Their research explores the viability of cooperative perception, which aggregates information from an array of spatially dispersed sensors, as a means to mitigate the aforementioned challenges. Two primary schemes are elaborated upon: early fusion and late fusion. Early fusion brings together point clouds from multiple vantage points prior to object detection, whereas late fusion amalgamates independently detected bounding boxes post-detection across different sensors.

The authors offer a detailed evaluation of these schemes using a custom synthetic dataset portraying two intricate urban scenarios: a T-junction and a roundabout. The dataset comprises depth maps from six to eight roadside sensors, simulating the field deployment of such systems. Their experimental outcomes underline that early fusion significantly eclipses the performance of late fusion, albeit with an increased communication bandwidth requirement. Early fusion displays superior recall, identifying more than 95% of objects compared to the 30% detected using single-point detection. This underscores the efficacy of cooperative perception in complex environments where singular vantage point systems might falter.

In probing into the implications of these findings, the researchers delve into how the number and configuration of sensors influence detection capabilities. They discern that as sensor numbers amplify, so does the system's detection prowess—exemplified by the fact that employing all available sensors in the T-junction scenario accounts for a jump in detection recall from less than 30% to over 95%.

This exploration implicates significant theoretical and practical considerations for autonomous vehicle systems. Theoretically, it advocates for an early fusion approach that capitalizes on the dense point cloud data spanning maximal field-of-view and mitigating spatial impairments, thereby enhancing object detection accuracy. Practically, this proposal aligns with the contemporary push towards smart infrastructure-assisted autonomous systems, presenting a cost-effective route towards safer navigation, especially at complex intersections.

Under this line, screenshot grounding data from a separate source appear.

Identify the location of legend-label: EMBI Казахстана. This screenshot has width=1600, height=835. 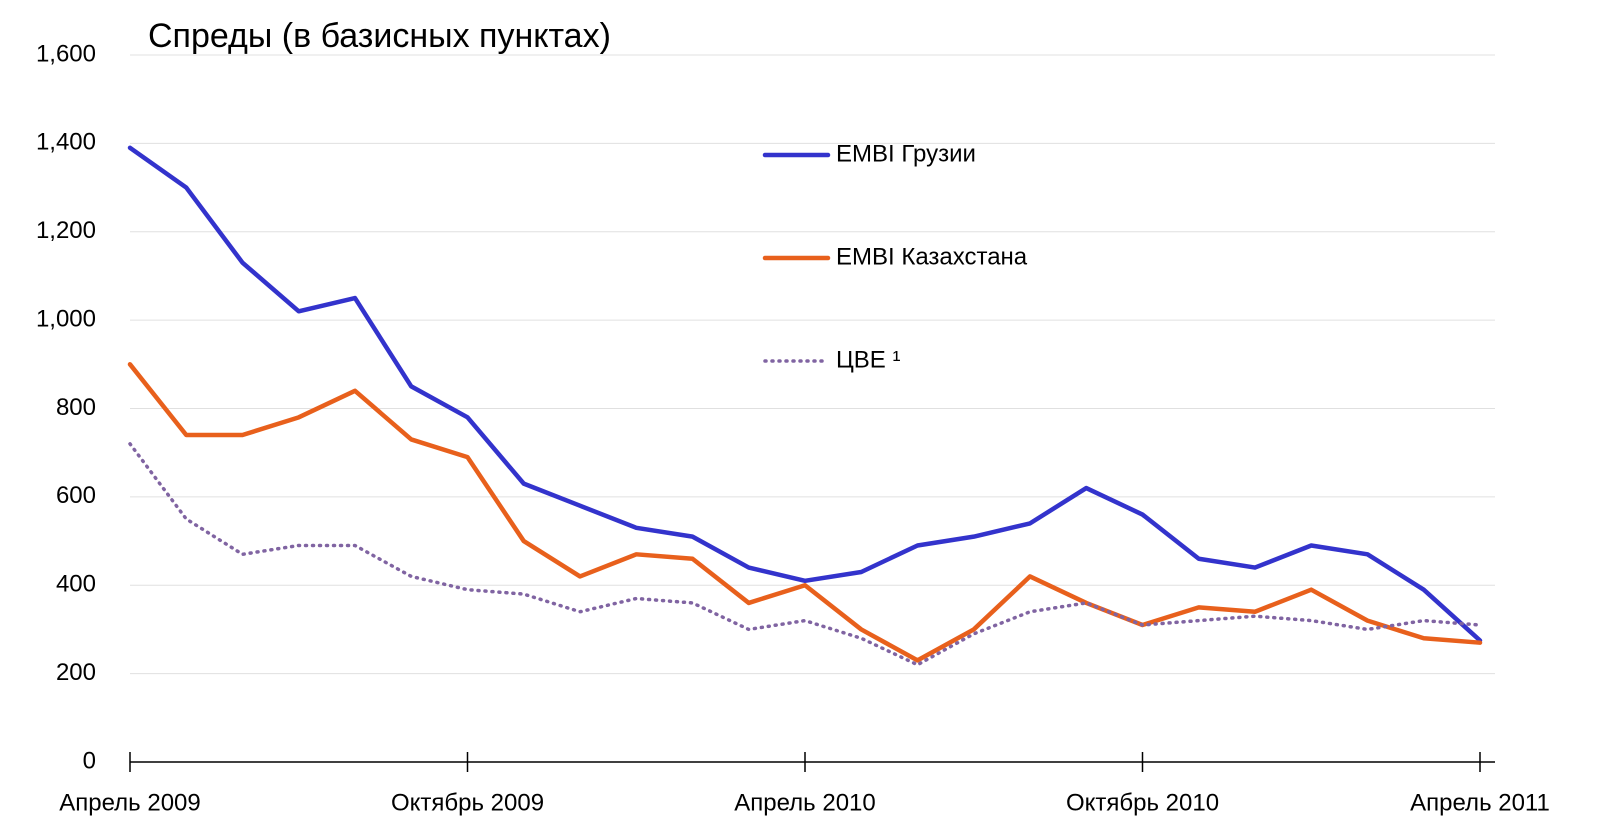
(932, 256).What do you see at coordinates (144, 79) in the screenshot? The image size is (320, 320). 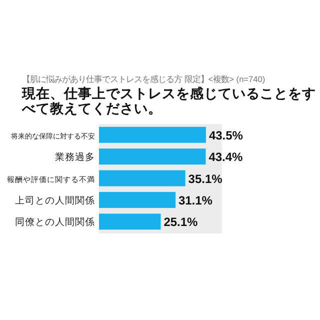 I see `chart-subtitle: 【肌に悩みがあり仕事でストレスを感じる方 限定】<複数> (n=740)` at bounding box center [144, 79].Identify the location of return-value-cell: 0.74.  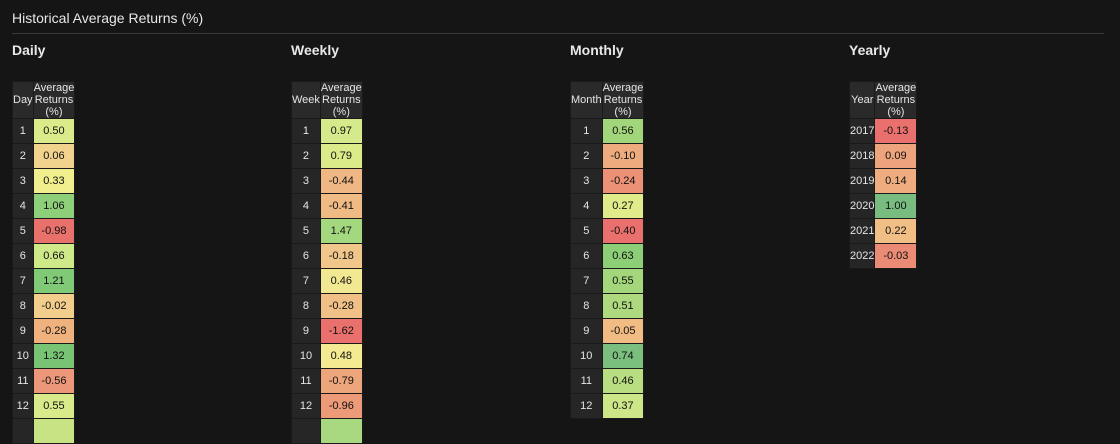
(623, 356).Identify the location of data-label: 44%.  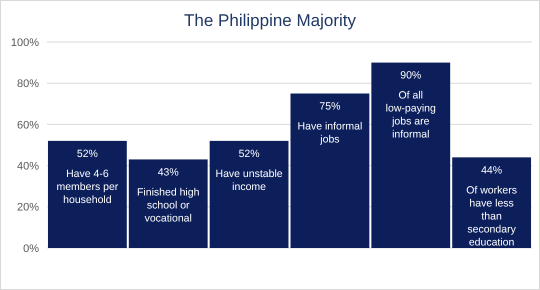
(492, 170).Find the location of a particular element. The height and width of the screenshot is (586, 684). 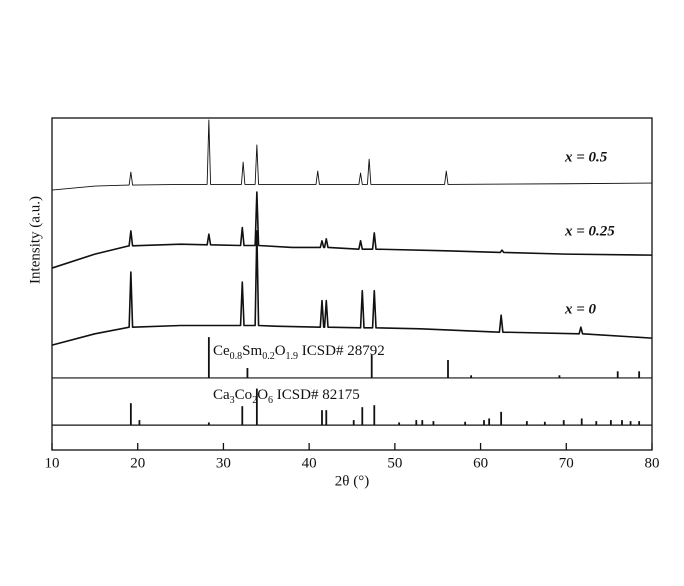

reference-label-part: ICSD# 28792 is located at coordinates (342, 351).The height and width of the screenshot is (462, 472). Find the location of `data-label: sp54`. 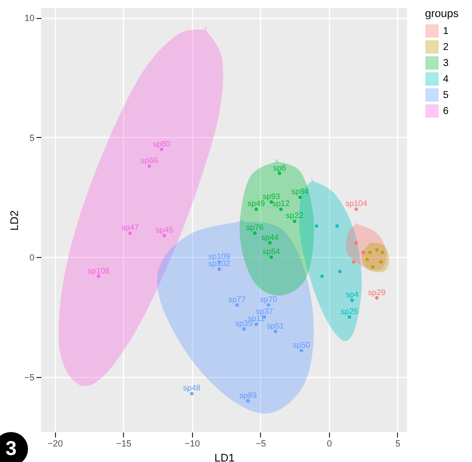

data-label: sp54 is located at coordinates (272, 252).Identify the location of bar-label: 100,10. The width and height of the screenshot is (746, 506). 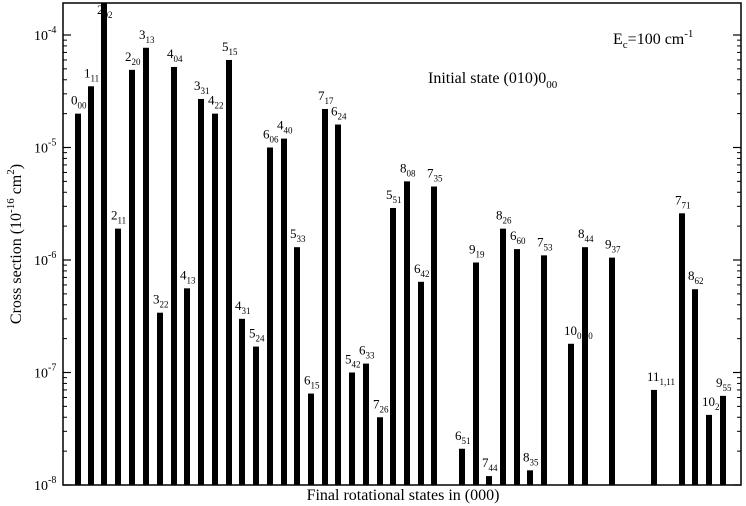
(578, 332).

Moving forward, broader adoption of infrastructure-dependent detection systems may prompt deeper evaluations of real-world challenges such as network-induced latencies or realistic sensor noise. Moreover, future work may focus on integrating vehicle-to-infrastructure (V2I) communications to prop up such cooperative systems, potentially paving the way for more precise autonomous navigation technologies.

In sum, this research artfully articulates the prospective enhancements to autonomous perception systems achievable via collaborative sensor integration, thereby inviting further exploration within cooperative autonomous vehicle frameworks.